A business owner was lamenting the fact that his clients fail to provide timely information, yet expect timely results. A colleague suggested a penalty fee to discourage this behavior. Is this a viable approach?
The short answer is ‘No!’ Let’s explore the reasons why and what alternatives exist.
Nothing creates an adversarial atmosphere like retribution. You’ve done something I don’t like so I’m going to reciprocate with something you won’t like. Anyone who has used this approach knows how quickly the relationship deteriorates. It’s how wars are started.
It doesn’t take much imagination to see what transpires. You tell a customer you’re going to charge more because he’s consistently late. Even if he might otherwise be willing to admit his failing, he’s not going to do so if it’s going to cost him more money. He becomes defensive and creates reasons why his behavior should be excused.
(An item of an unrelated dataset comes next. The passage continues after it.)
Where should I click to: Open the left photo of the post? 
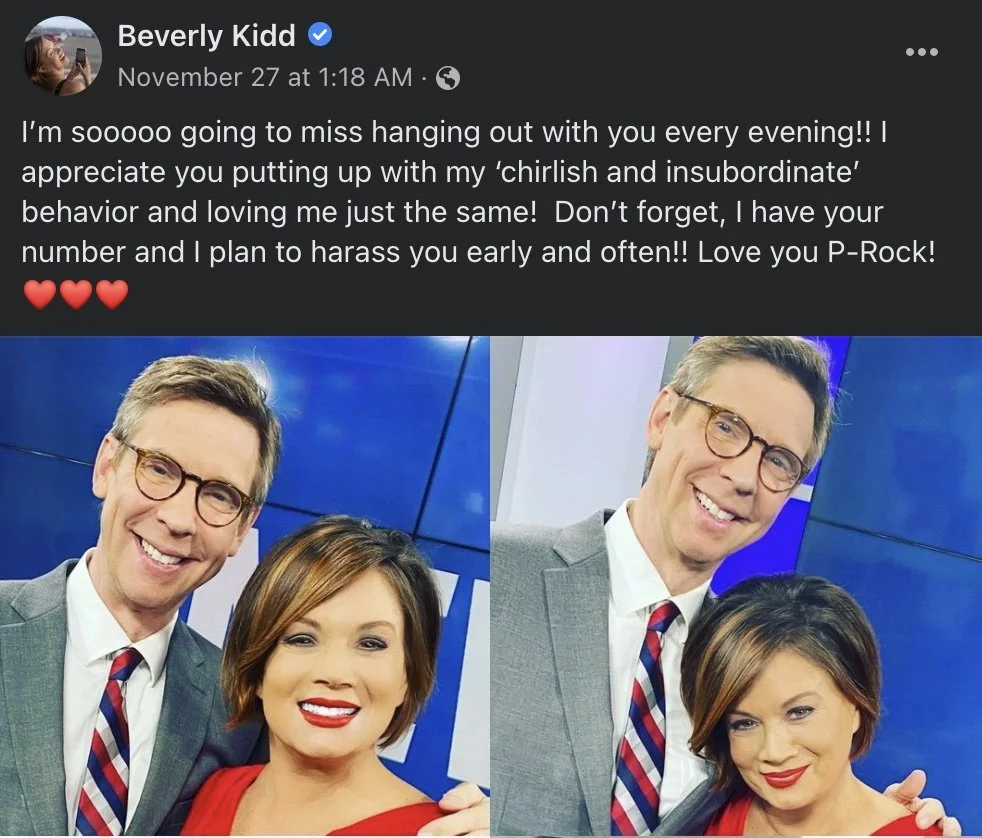244,586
Realizing that his reasons are manufactured, you challenge them. He becomes more defensive or, worse yet, highlights failings in your performance. You defend yourself and launch a more critical condemnation of his behavior. Things spiral downward so quickly neither party is quite sure what happened.
Charging a penalty fee is akin to using gum to stop a leak. It’s futile; it doesn’t deal with the real issue. There are reasons why this customer is behaving the way he is. It may not be behavior you’re willing to tolerate, but it’s serving his purposes. Imagine how much more successful you’d both be if, instead of charging a penalty, you tried to find a mutually-beneficial solution.
The real issue in situations like this is expectations. You had an agreement that your customer would provide certain information by a certain date and you’d complete your work by an equally certain date. Your customer’s failure to meet your expectations is making it difficult for you to meet his expectations.
The first step in resolving this problem is to revisit your original expectations to see why they are no longer meeting both parties needs. Without forming judgments about who is right or wrong, or who’s to blame, ascertain why the original agreement isn’t working.
The second step is to either reaffirm the original expectations or find an alternative that works for both parties. Included in these new expectations is the understanding that if the customer fails to meet his deadline, your deadline is extended for a mutually-agreed upon time. Be cognizant of the language you use in establishing this agreement. Don’t speak in terms of a penalty. Instead, frame the delayed delivery as an option. Your customer has the option of delivering on time and getting his information on time OR delivering late and waiting for his results. The choice is his. Future failures on his part will be his choice, not yours. It’s difficult for people to argue against their own choices.
The morale of this story, as it has been with so many stories, is that pricing is never a solution to a problem. It isn’t a solution when expectations aren’t met, it isn’t a solution for competitors’ pricing, it isn’t a solution for a lack of differentiation, it’s isn’t a solution for failure to monitor customers’ changing desires and it certainly isn’t a solution to economic downturns.
Stop trying to use pricing to fix problems. Use it for its intended purpose, to substantiate the value of your offerings to your ideal customers. That’s the only viable use for pricing.